From 05a8afb347ad0502ce16569ca3595f9ea1eb82fb Mon Sep 17 00:00:00 2001
From: =?UTF-8?q?Jan=20C=2E=20Riven=C3=A6s?= <jan@rivenaes.net>
Date: Wed, 4 Oct 2023 20:28:42 +0200
Subject: [PATCH] WIP again

---
 pyproject.toml                             | 19 ++++----
 src/xtgeo/well/_blockedwell_roxapi.py      |  8 ++--
 src/xtgeo/well/_well_oper.py               | 56 +++++++++++-----------
 src/xtgeo/well/_well_roxapi.py             |  2 +-
 src/xtgeo/well/well1.py                    | 14 ++++--
 src/xtgeo/xyz_common/_xyz_data.py          | 43 ++++++++++++++---
 tests/test_well/test_well_xyzdata_class.py | 18 +++----
 7 files changed, 99 insertions(+), 61 deletions(-)

● ● ●

Task A
Output the section of the patch header between "From 05a8afb347ad0502ce16569ca3595f9ea1eb82fb Mon" and "insertions(+), 61 deletions(-)", inclusive, reproducing it verbatim.
Task B
Please return, unchanged, the lines of the records between the lines holding "The width and height of the screenshot is (1328, 446)." and "click(495, 15)", inclusive, and nothing else.

Word and element location data
● ● ●

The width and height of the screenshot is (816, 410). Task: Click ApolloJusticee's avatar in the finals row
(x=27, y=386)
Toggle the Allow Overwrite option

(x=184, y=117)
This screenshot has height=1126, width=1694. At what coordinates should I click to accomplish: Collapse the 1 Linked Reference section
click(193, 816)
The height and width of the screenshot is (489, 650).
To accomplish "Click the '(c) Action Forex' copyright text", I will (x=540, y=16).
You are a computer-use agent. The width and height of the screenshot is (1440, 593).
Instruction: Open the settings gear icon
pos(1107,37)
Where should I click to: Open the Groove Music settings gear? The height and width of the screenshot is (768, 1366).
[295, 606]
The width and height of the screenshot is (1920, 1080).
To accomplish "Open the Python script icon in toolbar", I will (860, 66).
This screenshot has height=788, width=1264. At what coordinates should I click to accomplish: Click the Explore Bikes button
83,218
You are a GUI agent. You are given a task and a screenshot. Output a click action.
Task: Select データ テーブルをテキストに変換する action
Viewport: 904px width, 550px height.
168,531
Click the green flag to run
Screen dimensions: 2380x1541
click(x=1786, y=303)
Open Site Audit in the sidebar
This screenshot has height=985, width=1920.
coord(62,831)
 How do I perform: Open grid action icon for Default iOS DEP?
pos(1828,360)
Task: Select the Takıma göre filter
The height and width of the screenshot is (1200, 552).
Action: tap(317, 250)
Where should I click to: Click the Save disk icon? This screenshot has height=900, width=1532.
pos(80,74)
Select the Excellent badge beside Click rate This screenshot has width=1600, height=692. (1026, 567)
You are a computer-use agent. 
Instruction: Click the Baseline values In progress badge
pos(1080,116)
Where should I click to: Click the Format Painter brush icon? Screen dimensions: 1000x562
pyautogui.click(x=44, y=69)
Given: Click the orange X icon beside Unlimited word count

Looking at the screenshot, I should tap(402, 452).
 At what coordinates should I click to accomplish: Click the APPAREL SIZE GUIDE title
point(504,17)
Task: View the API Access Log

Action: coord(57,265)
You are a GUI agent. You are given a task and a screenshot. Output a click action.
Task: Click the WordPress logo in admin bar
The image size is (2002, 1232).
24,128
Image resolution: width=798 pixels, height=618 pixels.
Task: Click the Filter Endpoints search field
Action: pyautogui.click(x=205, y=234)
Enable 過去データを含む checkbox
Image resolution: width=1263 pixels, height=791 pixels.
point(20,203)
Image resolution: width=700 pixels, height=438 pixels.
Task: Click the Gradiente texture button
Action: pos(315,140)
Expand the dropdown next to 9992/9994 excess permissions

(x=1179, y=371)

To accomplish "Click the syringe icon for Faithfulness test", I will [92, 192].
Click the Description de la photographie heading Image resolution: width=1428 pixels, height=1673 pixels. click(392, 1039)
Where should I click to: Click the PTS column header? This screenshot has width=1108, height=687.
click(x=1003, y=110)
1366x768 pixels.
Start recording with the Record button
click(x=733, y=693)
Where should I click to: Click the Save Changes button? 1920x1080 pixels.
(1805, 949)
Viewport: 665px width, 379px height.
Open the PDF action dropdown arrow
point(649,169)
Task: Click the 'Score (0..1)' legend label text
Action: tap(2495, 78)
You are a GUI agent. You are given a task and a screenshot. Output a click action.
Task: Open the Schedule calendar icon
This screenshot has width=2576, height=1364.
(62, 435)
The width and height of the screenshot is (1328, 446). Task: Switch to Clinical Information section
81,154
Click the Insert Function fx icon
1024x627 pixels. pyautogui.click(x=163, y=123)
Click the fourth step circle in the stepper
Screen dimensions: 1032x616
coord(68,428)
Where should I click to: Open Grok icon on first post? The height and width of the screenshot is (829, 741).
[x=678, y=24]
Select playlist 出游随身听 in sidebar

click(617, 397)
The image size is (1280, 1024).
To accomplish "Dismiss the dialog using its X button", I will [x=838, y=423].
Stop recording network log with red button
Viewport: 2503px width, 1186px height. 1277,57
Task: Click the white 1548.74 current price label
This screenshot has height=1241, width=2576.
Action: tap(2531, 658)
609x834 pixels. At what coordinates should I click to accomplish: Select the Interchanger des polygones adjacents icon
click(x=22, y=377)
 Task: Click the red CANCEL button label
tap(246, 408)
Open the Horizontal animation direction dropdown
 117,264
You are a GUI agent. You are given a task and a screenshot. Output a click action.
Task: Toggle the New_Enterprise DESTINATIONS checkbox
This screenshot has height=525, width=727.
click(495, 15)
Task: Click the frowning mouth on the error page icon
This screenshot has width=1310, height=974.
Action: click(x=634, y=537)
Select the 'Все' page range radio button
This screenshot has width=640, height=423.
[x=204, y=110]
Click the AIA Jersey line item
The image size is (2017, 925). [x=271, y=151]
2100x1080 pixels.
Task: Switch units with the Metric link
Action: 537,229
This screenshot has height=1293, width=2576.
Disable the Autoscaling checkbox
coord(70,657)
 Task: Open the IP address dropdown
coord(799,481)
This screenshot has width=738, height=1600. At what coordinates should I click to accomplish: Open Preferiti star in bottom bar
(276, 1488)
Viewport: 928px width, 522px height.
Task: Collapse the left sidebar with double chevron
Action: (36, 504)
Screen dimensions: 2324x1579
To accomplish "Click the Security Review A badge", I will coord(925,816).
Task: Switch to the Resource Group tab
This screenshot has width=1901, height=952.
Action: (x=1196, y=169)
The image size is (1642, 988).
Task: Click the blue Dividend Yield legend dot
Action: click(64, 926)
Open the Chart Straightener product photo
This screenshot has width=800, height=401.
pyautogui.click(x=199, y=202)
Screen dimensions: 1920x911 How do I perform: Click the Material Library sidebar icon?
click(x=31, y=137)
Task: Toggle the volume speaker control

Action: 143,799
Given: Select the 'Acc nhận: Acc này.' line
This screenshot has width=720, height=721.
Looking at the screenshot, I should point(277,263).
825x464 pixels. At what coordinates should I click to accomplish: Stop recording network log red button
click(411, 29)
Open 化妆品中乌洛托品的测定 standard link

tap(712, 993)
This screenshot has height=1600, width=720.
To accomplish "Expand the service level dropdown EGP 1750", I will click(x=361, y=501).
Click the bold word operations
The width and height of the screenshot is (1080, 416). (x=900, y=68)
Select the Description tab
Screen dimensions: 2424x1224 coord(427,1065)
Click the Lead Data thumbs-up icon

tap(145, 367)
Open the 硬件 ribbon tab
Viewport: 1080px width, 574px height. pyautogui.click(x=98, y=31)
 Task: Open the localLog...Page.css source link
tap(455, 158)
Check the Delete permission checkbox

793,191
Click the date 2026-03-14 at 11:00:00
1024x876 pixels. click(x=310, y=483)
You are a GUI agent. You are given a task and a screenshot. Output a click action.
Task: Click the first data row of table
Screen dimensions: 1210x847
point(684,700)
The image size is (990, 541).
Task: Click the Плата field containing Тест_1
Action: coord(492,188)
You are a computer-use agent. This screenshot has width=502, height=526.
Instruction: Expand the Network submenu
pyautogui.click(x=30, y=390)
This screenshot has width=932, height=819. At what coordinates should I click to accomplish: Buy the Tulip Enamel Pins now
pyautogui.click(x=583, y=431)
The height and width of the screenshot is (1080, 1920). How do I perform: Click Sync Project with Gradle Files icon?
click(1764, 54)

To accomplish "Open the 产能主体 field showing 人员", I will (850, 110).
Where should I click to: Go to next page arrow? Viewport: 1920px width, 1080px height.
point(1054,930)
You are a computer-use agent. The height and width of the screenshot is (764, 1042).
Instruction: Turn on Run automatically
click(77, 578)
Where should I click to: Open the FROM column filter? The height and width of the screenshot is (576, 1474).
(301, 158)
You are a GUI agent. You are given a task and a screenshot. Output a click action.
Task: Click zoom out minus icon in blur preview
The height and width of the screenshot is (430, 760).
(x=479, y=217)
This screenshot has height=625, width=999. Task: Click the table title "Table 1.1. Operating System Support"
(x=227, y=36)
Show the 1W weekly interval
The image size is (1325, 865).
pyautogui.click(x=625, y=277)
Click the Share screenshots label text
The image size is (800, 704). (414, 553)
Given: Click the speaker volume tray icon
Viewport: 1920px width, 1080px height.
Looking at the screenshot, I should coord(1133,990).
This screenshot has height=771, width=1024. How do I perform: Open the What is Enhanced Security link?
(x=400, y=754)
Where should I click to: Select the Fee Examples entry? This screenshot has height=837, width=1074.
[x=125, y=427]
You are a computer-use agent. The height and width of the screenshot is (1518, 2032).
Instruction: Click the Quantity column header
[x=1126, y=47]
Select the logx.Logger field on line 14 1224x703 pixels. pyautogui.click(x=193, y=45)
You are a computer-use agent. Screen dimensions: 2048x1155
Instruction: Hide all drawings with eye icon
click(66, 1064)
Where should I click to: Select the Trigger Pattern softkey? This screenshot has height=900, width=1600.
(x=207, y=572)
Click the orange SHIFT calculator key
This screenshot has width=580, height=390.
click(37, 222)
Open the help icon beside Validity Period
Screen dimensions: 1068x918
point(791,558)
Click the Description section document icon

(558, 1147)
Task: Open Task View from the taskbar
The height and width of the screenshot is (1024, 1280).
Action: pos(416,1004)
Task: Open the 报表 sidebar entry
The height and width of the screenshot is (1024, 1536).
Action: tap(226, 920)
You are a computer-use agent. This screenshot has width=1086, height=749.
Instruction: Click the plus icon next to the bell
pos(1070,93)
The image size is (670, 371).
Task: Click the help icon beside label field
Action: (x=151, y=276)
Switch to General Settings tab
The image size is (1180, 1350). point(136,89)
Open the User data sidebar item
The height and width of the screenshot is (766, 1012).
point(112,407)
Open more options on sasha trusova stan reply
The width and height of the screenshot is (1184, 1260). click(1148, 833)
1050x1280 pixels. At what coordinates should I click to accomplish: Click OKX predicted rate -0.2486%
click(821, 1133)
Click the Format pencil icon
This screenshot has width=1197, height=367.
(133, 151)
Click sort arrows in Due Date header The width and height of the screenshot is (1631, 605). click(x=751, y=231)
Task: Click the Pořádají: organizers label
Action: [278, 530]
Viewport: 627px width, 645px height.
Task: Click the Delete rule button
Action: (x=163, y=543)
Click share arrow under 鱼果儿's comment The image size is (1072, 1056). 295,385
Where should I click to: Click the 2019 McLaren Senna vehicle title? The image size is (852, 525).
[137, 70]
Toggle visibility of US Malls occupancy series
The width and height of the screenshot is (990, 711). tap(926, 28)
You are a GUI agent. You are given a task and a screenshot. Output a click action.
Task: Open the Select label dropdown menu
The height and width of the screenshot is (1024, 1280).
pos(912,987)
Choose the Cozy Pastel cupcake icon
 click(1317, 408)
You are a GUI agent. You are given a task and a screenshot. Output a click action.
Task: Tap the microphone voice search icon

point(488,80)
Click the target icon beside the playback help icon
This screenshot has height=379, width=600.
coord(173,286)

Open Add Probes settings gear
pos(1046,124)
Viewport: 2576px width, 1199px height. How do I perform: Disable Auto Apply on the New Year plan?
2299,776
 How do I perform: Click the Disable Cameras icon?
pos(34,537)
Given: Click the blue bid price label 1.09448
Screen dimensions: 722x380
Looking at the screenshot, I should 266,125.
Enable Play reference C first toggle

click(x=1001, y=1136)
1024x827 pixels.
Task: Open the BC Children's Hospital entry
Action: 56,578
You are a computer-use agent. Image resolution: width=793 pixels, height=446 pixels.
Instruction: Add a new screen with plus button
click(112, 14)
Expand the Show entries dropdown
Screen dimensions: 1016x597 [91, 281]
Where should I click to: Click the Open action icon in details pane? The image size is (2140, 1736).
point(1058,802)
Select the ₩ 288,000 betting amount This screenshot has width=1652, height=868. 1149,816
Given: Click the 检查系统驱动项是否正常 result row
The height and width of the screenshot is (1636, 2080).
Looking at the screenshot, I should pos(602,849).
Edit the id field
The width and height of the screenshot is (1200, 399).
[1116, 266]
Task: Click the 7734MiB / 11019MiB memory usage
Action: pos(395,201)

● ● ●

Response A
From 05a8afb347ad0502ce16569ca3595f9ea1eb82fb Mon Sep 17 00:00:00 2001
From: =?UTF-8?q?Jan=20C=2E=20Riven=C3=A6s?= <jan@rivenaes.net>
Date: Wed, 4 Oct 2023 20:28:42 +0200
Subject: [PATCH] WIP again

---
 pyproject.toml                             | 19 ++++----
 src/xtgeo/well/_blockedwell_roxapi.py      |  8 ++--
 src/xtgeo/well/_well_oper.py               | 56 +++++++++++-----------
 src/xtgeo/well/_well_roxapi.py             |  2 +-
 src/xtgeo/well/well1.py                    | 14 ++++--
 src/xtgeo/xyz_common/_xyz_data.py          | 43 ++++++++++++++---
 tests/test_well/test_well_xyzdata_class.py | 18 +++----
 7 files changed, 99 insertions(+), 61 deletions(-)

Response B
The width and height of the screenshot is (1328, 446). Task: Switch to Clinical Information section
81,154
Click the Insert Function fx icon
1024x627 pixels. pyautogui.click(x=163, y=123)
Click the fourth step circle in the stepper
Screen dimensions: 1032x616
coord(68,428)
Where should I click to: Open Grok icon on first post? The height and width of the screenshot is (829, 741).
[x=678, y=24]
Select playlist 出游随身听 in sidebar

click(617, 397)
The image size is (1280, 1024).
To accomplish "Dismiss the dialog using its X button", I will [x=838, y=423].
Stop recording network log with red button
Viewport: 2503px width, 1186px height. 1277,57
Task: Click the white 1548.74 current price label
This screenshot has height=1241, width=2576.
Action: tap(2531, 658)
609x834 pixels. At what coordinates should I click to accomplish: Select the Interchanger des polygones adjacents icon
click(x=22, y=377)
 Task: Click the red CANCEL button label
tap(246, 408)
Open the Horizontal animation direction dropdown
 117,264
You are a GUI agent. You are given a task and a screenshot. Output a click action.
Task: Toggle the New_Enterprise DESTINATIONS checkbox
This screenshot has height=525, width=727.
click(495, 15)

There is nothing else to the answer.